Whilst the brig was in the act of heeling over, something heavy immediately outside my berth gave way, struck the door, which, opening outwards, was not burst, though the blow it received might well have demolished the whole of the wooden wall in which the door was hung. I tried to get out of the sleeping-shelf, but the slope continued so sharp that I could not stir. There were many noises, but my cabin was situated in the stern of the brig, and the confused sounds reached my ears dully. When the vessel leaned over immediately after she had been struck, the cargo in the hold gave way, raising an instant’s thunder of rattling and clattering, and shaking the whole structure to its heart. I strained my ears for human voices, but caught but a dim far-away shout or two. I could not get out of my sleeping-shelf, and, believing that the brig was sinking, I screamed to the young Frenchman, who I supposed was in the next cabin, but got no answer. I screamed again and yet again, but no reply was returned.
What had happened? Ignorant as I was of the sea, how could I imagine what had happened? Was Captain Regnier wholly wrong in his calculations, and had he run his brig ashore? The sea was leaping angrily over the sloping side in which the little porthole of my cabin was fixed. It broke over the window as though the hull of the brig had been an immovable rock, and every billow roared and hissed as it fell back after its furious leap shattered and boiling. Presently the vessel regained a somewhat upright posture, but her movements were terribly staggering. She rose and fell, and rolled from side to side convulsively. She appeared to be labouring in the heart of an angry sea that was ridging towards her from all points of the compass.

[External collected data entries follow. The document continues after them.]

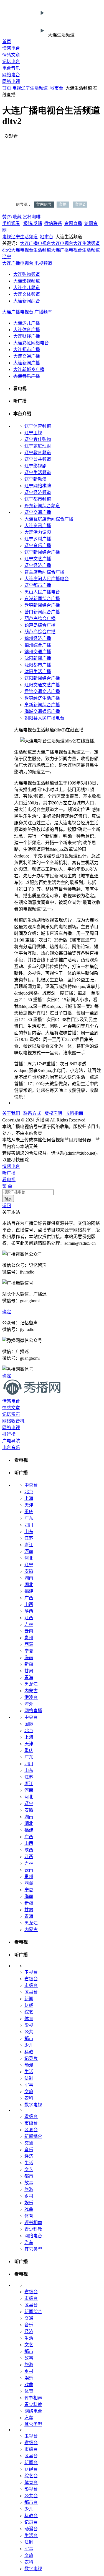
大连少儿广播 (26, 323)
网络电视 (11, 81)
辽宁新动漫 (35, 479)
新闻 (28, 1998)
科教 (28, 2051)
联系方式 (32, 1113)
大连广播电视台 (35, 243)
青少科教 (33, 2229)
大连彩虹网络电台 (31, 343)
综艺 (28, 2012)
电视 (16, 88)
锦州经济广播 (37, 638)
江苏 (28, 1538)
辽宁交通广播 (37, 512)
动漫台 (31, 2529)
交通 (28, 2143)
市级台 (31, 1985)
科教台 (31, 2515)
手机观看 (11, 223)
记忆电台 (11, 61)
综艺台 (31, 2475)
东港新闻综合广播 (42, 598)
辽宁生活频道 (37, 472)
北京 (28, 1491)
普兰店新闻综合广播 (44, 572)
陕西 (28, 1611)
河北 (28, 1558)
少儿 (28, 2045)
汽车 (28, 2242)
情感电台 (11, 48)
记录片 (31, 2058)
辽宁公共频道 (37, 459)
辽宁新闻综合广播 (42, 552)
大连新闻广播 (26, 362)
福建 (28, 1591)
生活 (28, 2071)
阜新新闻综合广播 (42, 704)
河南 (28, 1551)
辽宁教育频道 (37, 452)
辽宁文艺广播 (37, 558)
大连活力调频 (37, 532)
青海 (28, 1677)
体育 (28, 2018)
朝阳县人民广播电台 (44, 718)
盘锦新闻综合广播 (42, 605)
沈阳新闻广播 (37, 658)
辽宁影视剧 (35, 466)
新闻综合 (33, 2136)
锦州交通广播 (37, 651)
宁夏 (28, 1651)
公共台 (31, 2495)
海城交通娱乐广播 (42, 711)
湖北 (28, 1584)
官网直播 (73, 223)
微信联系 (53, 223)
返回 (6, 1205)
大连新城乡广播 (28, 369)
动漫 (28, 2065)
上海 (28, 1498)
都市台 (31, 2502)
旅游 (28, 2189)
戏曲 (28, 2209)
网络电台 (11, 74)
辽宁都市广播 (37, 585)
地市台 (56, 88)
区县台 (31, 1992)
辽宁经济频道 (37, 492)
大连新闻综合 (26, 301)
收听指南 (74, 1113)
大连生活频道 (86, 243)
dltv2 (6, 250)
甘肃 (28, 1670)
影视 (28, 2025)
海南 (28, 1657)
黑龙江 (31, 1684)
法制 (28, 2078)
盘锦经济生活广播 (42, 698)
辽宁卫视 (33, 432)
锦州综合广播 (37, 645)
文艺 (28, 2169)
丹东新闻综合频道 (42, 505)
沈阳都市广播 (37, 665)
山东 (28, 1531)
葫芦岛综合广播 (39, 618)
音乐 (28, 2149)
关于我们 (11, 1113)
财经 (28, 2005)
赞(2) (7, 217)
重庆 (28, 1511)
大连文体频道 (26, 294)
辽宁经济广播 (37, 565)
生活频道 (39, 88)
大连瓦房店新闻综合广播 (48, 519)
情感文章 (11, 55)
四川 (28, 1525)
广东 (28, 1518)
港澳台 (31, 1697)
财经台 (31, 2469)
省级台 (31, 1978)
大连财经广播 (26, 336)
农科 (28, 2098)
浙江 (28, 1544)
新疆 (28, 1664)
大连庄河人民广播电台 (46, 578)
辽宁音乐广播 (37, 545)
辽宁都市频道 (37, 499)
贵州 (28, 1637)
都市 (28, 2038)
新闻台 (31, 2462)
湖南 (28, 1578)
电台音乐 (11, 68)
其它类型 (33, 2249)
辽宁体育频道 (37, 426)
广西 (28, 1598)
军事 (28, 2085)
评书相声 (33, 2222)
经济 (28, 2156)
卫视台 (31, 1972)
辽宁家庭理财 (37, 446)
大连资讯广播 (37, 525)
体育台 (31, 2482)
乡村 (28, 2196)
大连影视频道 (26, 281)
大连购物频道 (26, 274)
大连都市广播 (26, 349)
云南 (28, 1631)
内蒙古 (31, 1690)
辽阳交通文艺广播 (42, 684)
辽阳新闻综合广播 (42, 678)
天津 (28, 1505)
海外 (28, 1704)
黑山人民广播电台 (42, 592)
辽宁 (25, 88)
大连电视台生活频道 (31, 250)
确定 (6, 1311)
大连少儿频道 (26, 287)
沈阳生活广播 (37, 671)
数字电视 (33, 2104)
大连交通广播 (26, 356)
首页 (6, 41)
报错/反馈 (32, 223)
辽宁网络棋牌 (37, 485)
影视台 (31, 2489)
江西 (28, 1617)
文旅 (28, 2091)
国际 (28, 1724)
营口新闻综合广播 (42, 612)
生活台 (31, 2535)
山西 (28, 1604)
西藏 (28, 1644)
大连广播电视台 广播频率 (27, 312)
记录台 (31, 2522)
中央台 (31, 1485)
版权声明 (53, 1113)
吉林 (28, 1624)
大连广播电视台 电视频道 (27, 263)
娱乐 (28, 2202)
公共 (28, 2032)
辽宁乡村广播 (37, 539)
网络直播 (33, 1710)
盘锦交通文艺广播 (42, 691)
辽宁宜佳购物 (37, 439)
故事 (28, 2182)
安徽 (28, 1571)
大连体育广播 (26, 329)
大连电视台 (62, 243)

I was almost out of my mind with terror, and the moment the decreased slope of the brig enabled me to stir, I sprang from my shelf, and hastily putting on the few articles of raiment which I had removed, and clothing myself in mate Hénin’s cloak, I made for the door, too terrified to appreciate the blessing of having a light to see by or to guess what my sensations would have been had the berth been in darkness. I grasped the handle of the door, but the door would not open. I pushed it with all my might, but it would not stir an inch. I looked to see if, when I turned the handle, the latch shot back. Yes! the latch shot back, and if it depended upon the handle, the door was to be easily opened. Something pressed against it outside, something that would not yield by the fraction of an inch though I pushed with the strength of frenzy.

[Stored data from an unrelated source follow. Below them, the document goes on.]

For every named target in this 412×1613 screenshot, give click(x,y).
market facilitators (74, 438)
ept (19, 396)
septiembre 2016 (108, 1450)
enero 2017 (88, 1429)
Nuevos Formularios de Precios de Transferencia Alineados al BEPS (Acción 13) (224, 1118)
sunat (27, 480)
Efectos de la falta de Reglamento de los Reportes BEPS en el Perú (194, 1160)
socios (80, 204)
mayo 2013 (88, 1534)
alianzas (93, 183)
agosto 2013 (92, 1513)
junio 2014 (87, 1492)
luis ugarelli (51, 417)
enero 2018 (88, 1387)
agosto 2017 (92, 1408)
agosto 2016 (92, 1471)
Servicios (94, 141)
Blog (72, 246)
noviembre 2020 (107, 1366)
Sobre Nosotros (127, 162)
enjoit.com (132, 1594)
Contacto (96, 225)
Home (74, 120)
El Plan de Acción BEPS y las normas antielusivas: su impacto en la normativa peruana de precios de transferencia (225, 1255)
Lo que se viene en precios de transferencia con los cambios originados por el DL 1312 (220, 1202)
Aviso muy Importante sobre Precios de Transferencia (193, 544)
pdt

I continued to push and to scream until I was seized with faintness; my arms sank to my side and my knees gave way. Oh! am I to be left to drown, locked up in this berth? I cried to myself, and I reeled to the arm-chair and sat down in it incapable of standing.
The noise caused by the lashing of the sea just outside and the sounds of cargo rolling about in the hold overwhelmed all that I might else have heard sounding from above. Whilst I sat panting and half-swooning a man cried out at my door.
‘Oh, help me! help me!’ I shrieked, and new strength coming to me with the sound of his voice, I staggered to my feet.
‘Oh my God!’ cried the voice of Alphonse in French, ‘I cannot move this cask. Help! help!’